- [YOUR TASK] Copy the lines below exactly, starting at the line that contains "The width and height of the screenshot is (1920, 1080)." and stopping after the last line, and include no other lines.

Collected data
● ● ● ● ● ● ●

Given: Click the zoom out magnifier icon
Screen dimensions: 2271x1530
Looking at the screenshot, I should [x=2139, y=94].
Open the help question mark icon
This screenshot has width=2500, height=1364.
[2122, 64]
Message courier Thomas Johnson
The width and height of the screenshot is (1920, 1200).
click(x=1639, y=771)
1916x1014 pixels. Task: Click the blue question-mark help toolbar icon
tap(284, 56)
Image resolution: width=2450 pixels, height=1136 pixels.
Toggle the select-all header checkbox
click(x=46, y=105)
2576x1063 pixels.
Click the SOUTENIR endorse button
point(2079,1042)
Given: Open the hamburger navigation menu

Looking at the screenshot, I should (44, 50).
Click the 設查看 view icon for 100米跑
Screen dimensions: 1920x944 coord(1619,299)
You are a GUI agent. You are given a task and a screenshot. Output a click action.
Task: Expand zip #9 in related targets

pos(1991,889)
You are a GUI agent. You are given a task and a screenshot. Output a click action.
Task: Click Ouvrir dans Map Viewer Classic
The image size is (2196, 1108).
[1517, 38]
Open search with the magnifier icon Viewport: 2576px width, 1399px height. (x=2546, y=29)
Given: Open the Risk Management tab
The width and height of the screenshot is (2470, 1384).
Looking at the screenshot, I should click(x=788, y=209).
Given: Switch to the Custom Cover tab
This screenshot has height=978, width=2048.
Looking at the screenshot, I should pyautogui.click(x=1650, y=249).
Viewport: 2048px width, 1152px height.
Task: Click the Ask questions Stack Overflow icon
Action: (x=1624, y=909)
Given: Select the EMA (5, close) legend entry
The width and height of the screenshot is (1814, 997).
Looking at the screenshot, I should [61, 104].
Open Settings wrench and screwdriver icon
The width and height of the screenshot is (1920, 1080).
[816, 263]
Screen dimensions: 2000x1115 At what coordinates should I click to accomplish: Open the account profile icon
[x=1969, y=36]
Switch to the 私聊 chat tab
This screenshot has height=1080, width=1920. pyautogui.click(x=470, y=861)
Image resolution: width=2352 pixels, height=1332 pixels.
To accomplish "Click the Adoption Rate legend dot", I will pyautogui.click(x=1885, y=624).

● ● ● ● ● ● ●

- [RESULT FOR THIS TASK]
The width and height of the screenshot is (1920, 1080).
[816, 263]
Screen dimensions: 2000x1115 At what coordinates should I click to accomplish: Open the account profile icon
[x=1969, y=36]
Switch to the 私聊 chat tab
This screenshot has height=1080, width=1920. pyautogui.click(x=470, y=861)
Image resolution: width=2352 pixels, height=1332 pixels.
To accomplish "Click the Adoption Rate legend dot", I will pyautogui.click(x=1885, y=624).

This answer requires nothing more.